Не спор витал над залом, а бушующий ураган брани и жестоких оскорблений. Форрестер едва замечал окружающих: все его внимание было приковано к Эдне, к женщине, которой он собирался подарить любовь, но сейчас все усилия он направил на то, чтобы унизить ее.
- Держу пари, ты даже не забеременела! - изгалялся он.
- Что? - выпад застал Эдне врасплох.
- Какие-то дурацкие намеки на выбор имени! Захотела меня захомутать?
Она непонимающе посмотрела на Форрестера и с отвращением воскликнула:
- Пот! Общее реципрокальное имя! Чарлз, ты говоришь, как тупой идиот!
- Вы, пара идиотов! А ну, ползите! - визгливо вскричал Тайко.
Форрестер удосужился взглянуть на Тайко. Тот стоял на коленях прямо на влажном полу, но тут Форрестер понял, что это не влага, а грязь. Вязкая, мягкая, липкая грязь сочилась из стенных отверстий. Многие бросались на пол, вероятно в тысячный раз после размораживания. Форрестера мучила дилемма: какую загадку решить? Узнать суть происходящего в зале? Или - что Эдне имела в виду, когда несла чушь про какое-то реципрокальное имя?
Она настойчиво тянула Форрестера пасть ниц в кашеобразную субстанцию.
- На пол! - кричала она. - Ты делаешь все бестолково. Падай же на пол, ты, потный камикадзе!
В это время воздух перезарядили на стимулятор, открывший Форрестеру ворота чувств. Действие напоминало ЛСД, заключил Форрестер, или супербензедрин. Он увидел новый спектр цветов, услышал крики летучих мышей и рев ультразвука, изведал запахи, вкус, доселе неведомые ему. Он отчетливо осознал, что находился в гуще организованного ритуала, понимая, что его назначение - выход внутреннего напряжения через мерзкие слова, скопившиеся в подсознании и блокируемые внешним сдерживающим центром. Сдержать эмоции? Остановить их поток казалось невозможным. И, анализируя все сказанное Эдне, он знал, что позже, когда туман рассеется, нахлынет сожаление и отвращение к самому себе. Но он высказал все до последней капли.
Она кивала, отвечая соответствующим образом.
- Ревнивец! - кричала она. - Типичное проявление манипуляционного собственничества! Ты грязен изнутри. Мусор!
- Почему бы и не ревновать! Ведь я любил тебя.
- Гаремная любовь! - насмехался Тайко.
Тайко лежал лицом в грязи. Рядом она - безмозглый сгусток страстей. Но она человек, как ты осмеливаешься овладевать ею?!

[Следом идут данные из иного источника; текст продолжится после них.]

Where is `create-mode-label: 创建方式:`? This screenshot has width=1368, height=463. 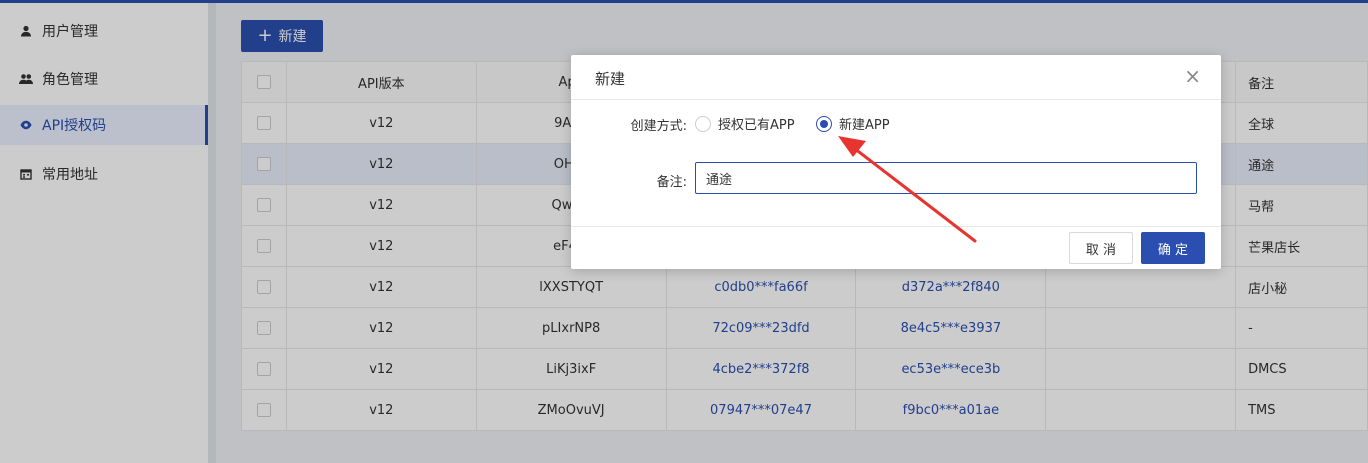 create-mode-label: 创建方式: is located at coordinates (658, 126).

- Фальшивка! - взревел Форрестер. - Претендент на звание мужчины! Отправляйся ломать машины! - Он был взбешен, но часть его мозга оставалась трезвой и аналитически мыслящей. И он крайне удивился произнесенным оскорблениям в адрес Тайко и Эдне. Это произошло против его воли. Но сознание Форрестера побуждает его изрыгать жестокие, ранящие оскорбления и брань. Оглядевшись вокруг, он обратил внимание на то, что был единственным, кто продолжал стоять на ногах. Остальные извивались и ползали в грязи. Форрестер опустился на колени.
- Зачем вся эта глупая возня? - спросил он.
- Молчи и ползай, - приказал Тайко. - Изгони хоть часть животного начала.
- Отказываясь ползать, ты портишь жизнь окружающим, - врезалась в разговор Эдне. - Прежде чем пойти ногами, ты должен научиться ползать.
Форрестер нагнулся к Эдне.
- Мне претит ползать.
- Ты должен вывести гниль. Секреты, как нарывы... Но, безусловно, камикадзе обожают загнивать.
- Но я не обязан...
Форрестер замолчал, не по добровольной прихоти, а потому что был не в силах вслух произнести заведомую ложь. Он собирался заявить, что у него нет секретов.
У него накопилось бесчисленное множество секретов, а один, самый страшный, почти срывался с языка, сдерживаемый вопящим запретом мозга.
И задержись он хоть на одно лишнее мгновение в этом зале, он закричал бы во всеуслышание, что благодаря его сообщничеству сирианину удалось убежать; а пари на любую сумму, что человечество окажется уничтоженным, он считает почти выигранным.